Лишь принадлежность к этому независимому образованию внутри города автоматически позволяла избежать таких традиционных повинностей, как труд в пользу феодала, ремонт его замка, а также снабжение его полей овечьим пометом для удобрения. Благодаря упомянутому аббатом «простому ежегодному налогу» горожане обретали свободу от уплаты множества других податей.

У епископов, живущих бок о бок с горожанами и наблюдающих растущую дерзость коммунаров, прежде покорных и угодливых наравне с прочими «сервами», часто было немало резонов испытывать недовольство – как духовного, так и вполне практического свойства. Король Франции утвердил право на существование коммуны, образованной горожанами Реймса, живущими в пределах стен старого cite. К ним присоединились и обитатели епископских земель за пределами cite. Епископ, не намеренный отказываться от своих феодальных прав, выразил энергичный протест. Но в конце концов ему пришлось уступить и согласиться на компенсацию в виде ежегодной денежной выплаты от неверных горожан. Епископы и аббаты не более светских господ стеснялись задействовать темницы и пыточные устройства, решая споры с подвластными людьми, да к тому же всегда могли рассчитывать на покровительство папы римского. В весьма крепких выражениях Иннокентий II призвал короля Франции разрушить «преступный союз, образованный гражданами Реймса, который они зовут „коммуной“». Иннокентий III отлучил от церкви жителей Сен-Омера, посмевших вступить в конфликт с местным аббатством.

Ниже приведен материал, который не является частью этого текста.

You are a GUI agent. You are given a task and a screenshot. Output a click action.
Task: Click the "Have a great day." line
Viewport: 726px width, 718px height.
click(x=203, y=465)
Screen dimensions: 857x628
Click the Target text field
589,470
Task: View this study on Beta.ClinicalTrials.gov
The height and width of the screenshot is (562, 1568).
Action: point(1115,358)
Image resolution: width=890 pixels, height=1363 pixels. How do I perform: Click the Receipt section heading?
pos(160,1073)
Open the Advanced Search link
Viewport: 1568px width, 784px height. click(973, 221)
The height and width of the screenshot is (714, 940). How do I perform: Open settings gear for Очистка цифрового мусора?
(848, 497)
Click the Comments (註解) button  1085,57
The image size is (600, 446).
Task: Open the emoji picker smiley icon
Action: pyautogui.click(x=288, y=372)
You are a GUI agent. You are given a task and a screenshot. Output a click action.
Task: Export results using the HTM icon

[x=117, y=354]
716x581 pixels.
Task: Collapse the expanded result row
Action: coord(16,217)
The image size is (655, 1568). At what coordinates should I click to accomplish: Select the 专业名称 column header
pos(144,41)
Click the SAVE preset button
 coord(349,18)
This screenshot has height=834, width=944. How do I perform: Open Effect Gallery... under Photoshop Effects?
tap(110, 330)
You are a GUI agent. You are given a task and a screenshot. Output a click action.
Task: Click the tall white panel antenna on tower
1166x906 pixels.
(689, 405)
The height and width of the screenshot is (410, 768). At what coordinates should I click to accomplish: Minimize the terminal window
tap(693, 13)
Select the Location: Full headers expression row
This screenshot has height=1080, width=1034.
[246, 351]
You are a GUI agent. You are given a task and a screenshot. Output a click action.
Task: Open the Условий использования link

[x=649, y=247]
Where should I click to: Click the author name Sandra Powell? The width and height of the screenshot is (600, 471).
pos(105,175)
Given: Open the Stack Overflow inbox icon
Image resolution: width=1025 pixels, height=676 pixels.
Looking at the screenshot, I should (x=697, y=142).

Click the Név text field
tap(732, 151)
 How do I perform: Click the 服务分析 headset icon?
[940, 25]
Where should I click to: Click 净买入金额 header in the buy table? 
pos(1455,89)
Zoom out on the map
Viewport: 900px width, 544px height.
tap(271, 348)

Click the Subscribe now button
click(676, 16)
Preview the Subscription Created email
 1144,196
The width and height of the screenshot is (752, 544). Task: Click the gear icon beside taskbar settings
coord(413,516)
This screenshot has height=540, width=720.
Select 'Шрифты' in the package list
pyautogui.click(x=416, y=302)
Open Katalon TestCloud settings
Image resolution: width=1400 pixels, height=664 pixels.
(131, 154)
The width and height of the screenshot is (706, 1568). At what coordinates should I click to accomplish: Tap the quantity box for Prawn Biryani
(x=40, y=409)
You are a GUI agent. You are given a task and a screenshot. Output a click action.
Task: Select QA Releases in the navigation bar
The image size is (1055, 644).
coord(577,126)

В Труа обошлось без конфликта между горожанами и церковью, возможно, потому, что к XII веку графы Шампани полностью искоренили авторитет епископа, о чем можно сделать вывод, изучив историю местных денег. В каролингские времена епископ Труа чеканил собственную монету. В начале XII века на аверсе местной монеты появилась монограмма графа Тибо (ТЕВО), на реверсе же – епископская надпись с именем святого Петра (BEATUS PETRUS). На монетах конца XII века красовалось лишь одно имя – преемника Тибо Генриха Щедрого.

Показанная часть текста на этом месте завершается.